En su Ulises. Claves de lectura, el argentino Carlos Gamerro –a propósito de la estructura del episodio doce– llama la atención a este fenómeno: “Es un capítulo narrado por dos cíclopes, que no logran combinar sus visiones parciales en síntesis alguna. ¿Por qué esta estructura de vaivén y alternancias? Es tentador relacionarla con el eterno vaivén entre orgullo exultante y avergonzado autoodio tan característico de la visión que los países vapuleados, como Irlanda o el nuestro, tienen de sí mismos: en un momento somos el mejor país del mundo, y al siguiente la peor porquería”.
Merece mayor atención el costado espectral de Ulises.
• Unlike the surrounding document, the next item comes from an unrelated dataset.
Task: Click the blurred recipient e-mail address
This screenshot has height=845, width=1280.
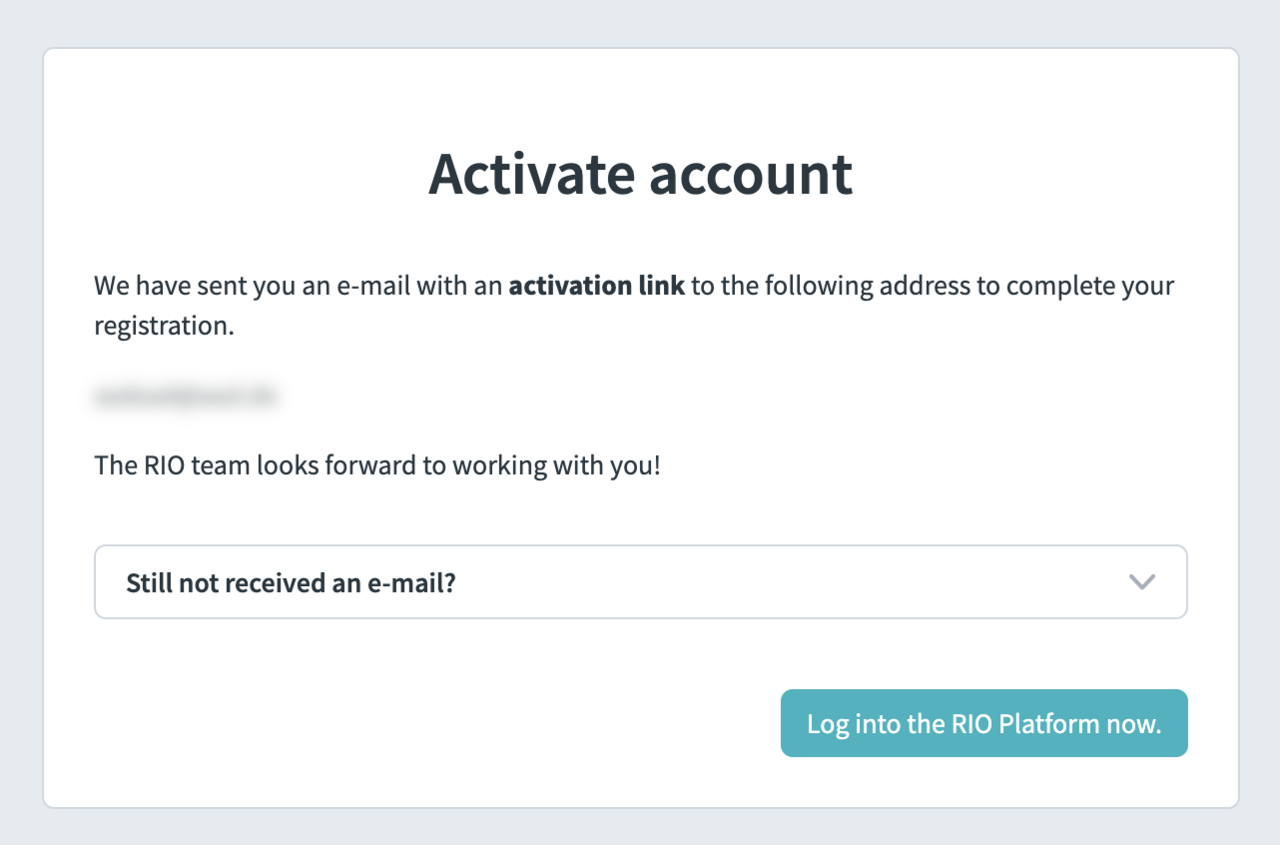Action: pos(186,396)
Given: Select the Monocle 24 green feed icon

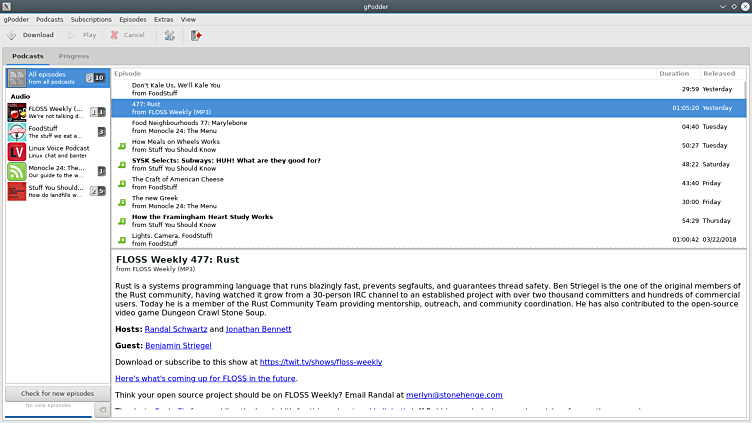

En su biografía sobre Joyce, Richard Ellmann ha dado suficientes pistas para subrayar la importancia que le daba a distintas fantasmagorías y supersticiones (su temor a las tormentas eléctricas; la muerte de su madre, que tuvo secuelas importantes tanto en Retrato de un artista… como en Ulises; James y una de sus hermanas creyeron ver el fantasma de la madre poco tiempo después de su muerte). En el primer episodio de la novela, Dedalus, dirigiéndose con odio a Dios, que le ha arrebatado a su madre: “¡Gul! ¡Devorador de cadáveres!” (en la traducción de Marcelo Zabaloy; en la de Salas Subirat: “¡Vampiro! ¡Mascador de cadáveres!”). La muerte y el fantasma del desdichado Paddy Dignam se anuncia desde un campanario temprano en el día; en el episodio “Hades”, se visita un cementerio infestado de ratas; la visita a la Biblioteca Nacional le recuerda a Dedalus el descenso a una necrópolis. Y, por supuesto, el duelo constante por su hijo hace que Bloom mantenga una comunicación con el duelo de Shakespeare (abonando con la díada Hamnet-Hamlet al robusto aparato de referencias de la novela).
Discutiendo Hamlet y la naturaleza del duelo: “–¿Qué es un fantasma? –dijo Stephen con vibrante energía–. Alguien que se ha desvanecido en lo impalpable, por muerte, por ausencia, por cambio de hábitos”. Esta definición, que bordea lo psicoanalítico, ilumina la profundidad de la “mentalidad prelógica”, para volver a Langlois. La baraja de estilos cambiantes de la que disponía Joyce, su discutido uso del monólogo interior, el “cinematográfico” episodio X (“Rocas errantes”): es tentador seguir esta senda (ya bastante explorada) para vincular un clásico del cine con esta obra referencial del modernismo. Pero más evidente es un tema común entre Nosferatu y Ulises: en ambas se permite que lo sobrenatural conviva con lo cotidiano. Se trata, en ese sentido, de obras de lo real.